The modern Erzu Temple at the foot of Sikong Mountain

Bodhidharma's successor has no less dramatic a story than the First Patriarch himself.

Dazu Huike ("The Great Ancestor who is Certainly Wise") had been a scholar of both Buddhist and Daoist writings until, around age 40, he met his Master. Some say he was already enlightened before the meeting, but the first encounter did not go smoothly.

Bodhidharma was still in his cave above Shaolin Temple, concentrating on his nine-year discipline. Having been refused an audience, Huike demonstrated his sincerity by cutting off his arm and offering it to the Master. A modern statue at Erzu Temple in Anhui depicts the Second Patriarch with one hand raised as in half a greeting--like the sound of one hand clapping!

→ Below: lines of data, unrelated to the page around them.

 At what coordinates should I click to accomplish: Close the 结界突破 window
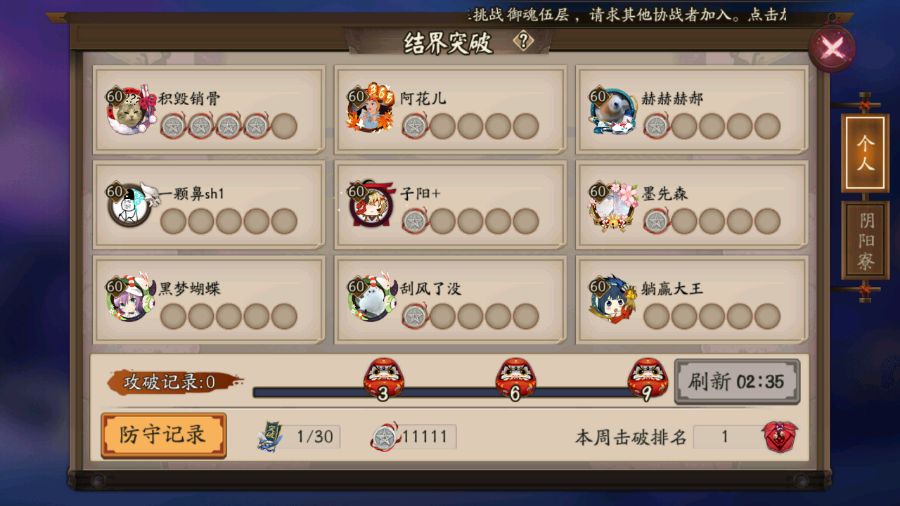click(832, 48)

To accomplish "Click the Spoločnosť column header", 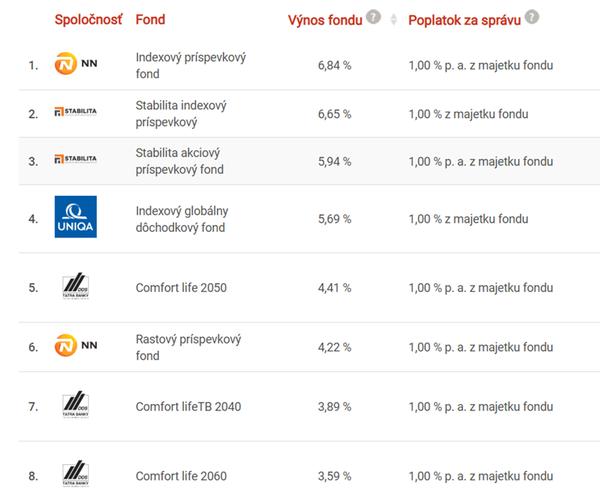I will pos(87,19).
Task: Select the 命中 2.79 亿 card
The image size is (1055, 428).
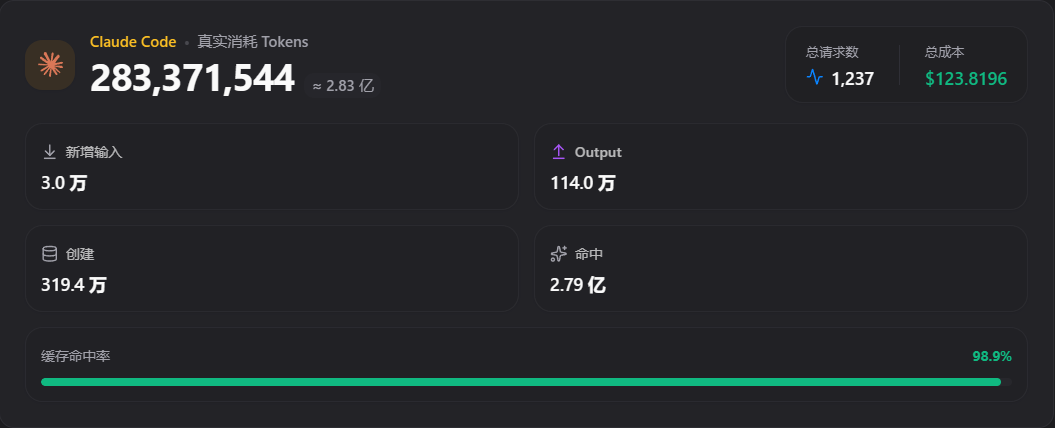Action: [780, 269]
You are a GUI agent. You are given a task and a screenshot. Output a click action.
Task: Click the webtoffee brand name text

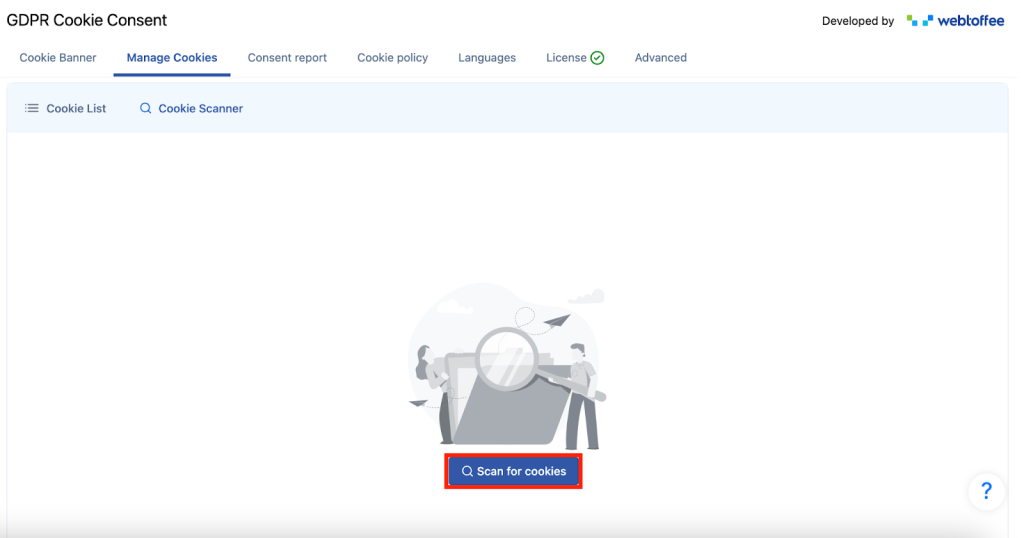point(971,20)
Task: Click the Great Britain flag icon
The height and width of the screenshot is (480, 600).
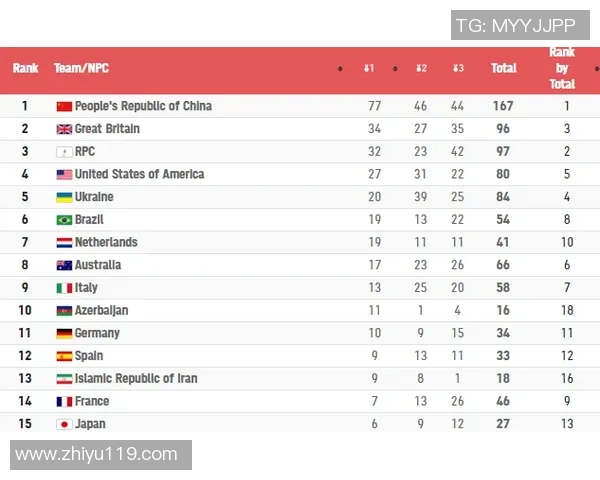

A number of exchanges between Master and student (who was later master to the Third Patriarch) have been recorded. In one, Huike begged of Bodhidharma, "My mind is in turmoil. Please pacify it."

"Bring it to me," Bodhidharma replied, "and I will."

But Huike replied, "I have searched and searched, but cannot find it."

"There!" said Bodhidharma replied, "I have pacified it!"

After receiving the robe and bowl from his Master (who, legend says, was later seen walking back to India--three years after his death and burial at Shaolin Temple), Huike spent most of his life in Yedu, Henan. But in one tumultuous period, he fled to remote Sikong Mountain, where he meditated in a cave. Modern Erzu Temple is now located at the foot of that mountain.

He died at age 105 or 106; one source says he was executed because other Buddhist teachers were jealous of his popularity.

A statue at Erzu Temple shows Huike offering a one-handed greeting.